Yarde has a full set of source for the system, with new code and bug fixes for
the system rolling out into production on a daily basis.
The problem Yarde faces, like many other companies with custom or
semi-custom software, is that limits in the system are starting to affect day-to-day
operations. In our case, we're running into problems with the
integrated database library, which limits some of our critical data files to
around 2 million records. That might sound like a lot, but we're putting
nearly 5,000 records a day into those files, and that daily rate is
constantly increasing. On the one hand, that's good for the company as it
means our business is growing, but on the other hand, we can only keep about 400
business days of data online at once. This hasn't affected the business yet, but sooner or
later it will.
This is the equivalent of having the full C source to an application, but
not having the source to the C compiler or runtime library, and finding that
there's a large and unpleasant bug in one of the essential support routines.
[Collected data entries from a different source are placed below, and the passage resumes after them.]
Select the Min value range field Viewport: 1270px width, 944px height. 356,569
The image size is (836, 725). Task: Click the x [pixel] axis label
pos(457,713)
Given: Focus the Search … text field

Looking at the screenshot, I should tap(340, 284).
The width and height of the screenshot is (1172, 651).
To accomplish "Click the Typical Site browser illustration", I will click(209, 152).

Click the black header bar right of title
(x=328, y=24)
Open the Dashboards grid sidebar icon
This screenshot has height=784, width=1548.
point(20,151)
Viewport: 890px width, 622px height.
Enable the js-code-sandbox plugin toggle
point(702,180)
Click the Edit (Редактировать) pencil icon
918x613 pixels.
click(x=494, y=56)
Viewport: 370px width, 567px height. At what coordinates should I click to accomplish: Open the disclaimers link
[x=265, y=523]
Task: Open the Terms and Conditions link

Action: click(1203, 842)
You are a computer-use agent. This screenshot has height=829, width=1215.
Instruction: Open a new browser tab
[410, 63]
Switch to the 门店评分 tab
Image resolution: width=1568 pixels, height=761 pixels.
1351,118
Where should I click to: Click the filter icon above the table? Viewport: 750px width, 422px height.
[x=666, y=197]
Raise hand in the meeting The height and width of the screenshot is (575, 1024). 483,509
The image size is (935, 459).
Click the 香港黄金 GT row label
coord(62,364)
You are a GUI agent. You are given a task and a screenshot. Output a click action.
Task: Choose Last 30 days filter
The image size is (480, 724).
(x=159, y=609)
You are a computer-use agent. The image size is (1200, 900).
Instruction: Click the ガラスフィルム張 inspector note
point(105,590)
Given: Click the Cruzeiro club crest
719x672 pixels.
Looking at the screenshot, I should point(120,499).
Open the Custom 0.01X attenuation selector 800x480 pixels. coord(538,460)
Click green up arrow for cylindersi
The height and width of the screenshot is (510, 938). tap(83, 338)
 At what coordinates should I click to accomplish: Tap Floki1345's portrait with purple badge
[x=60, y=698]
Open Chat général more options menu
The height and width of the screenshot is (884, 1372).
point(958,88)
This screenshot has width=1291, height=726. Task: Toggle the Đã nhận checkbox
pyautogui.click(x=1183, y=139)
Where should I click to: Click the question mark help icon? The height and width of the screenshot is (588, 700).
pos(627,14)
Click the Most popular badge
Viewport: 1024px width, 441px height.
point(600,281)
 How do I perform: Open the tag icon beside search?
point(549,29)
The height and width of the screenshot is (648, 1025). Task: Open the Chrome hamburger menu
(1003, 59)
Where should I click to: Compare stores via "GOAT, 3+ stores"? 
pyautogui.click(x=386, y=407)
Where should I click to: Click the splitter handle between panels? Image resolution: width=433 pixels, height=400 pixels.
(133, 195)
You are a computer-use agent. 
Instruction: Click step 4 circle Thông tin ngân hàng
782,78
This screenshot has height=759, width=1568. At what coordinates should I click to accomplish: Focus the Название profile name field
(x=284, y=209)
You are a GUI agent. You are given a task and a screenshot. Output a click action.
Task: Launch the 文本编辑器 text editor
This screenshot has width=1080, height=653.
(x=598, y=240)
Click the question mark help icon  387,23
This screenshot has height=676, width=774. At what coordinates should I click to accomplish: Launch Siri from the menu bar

There was no flaw in the application—for which we had the source—that
was causing the problem; rather, the problem was in the runtime, for which
we didn't have source.
The common solution to a problem this big, especially when the original
system is written in a language that's fallen out of favor, is to rewrite the
system in a new language, or to migrate to another software package. These
choices are both risky and expensive, and the experiences of other companies
show that projects like this fail more often than succeed. We have more than a
decade of customized business logic tied up in the current system, which we'd
have to tease out and recreate; hundreds of employees we'd need to retrain; and
lots of custom reports to recreate. Given the amount of customization needed,
it was doubtful that even if we used another off-the-shelf product, we could finish
the project for a reasonable cost (or even an unreasonable cost) before the
database issues stopped being annoyances and started being problems.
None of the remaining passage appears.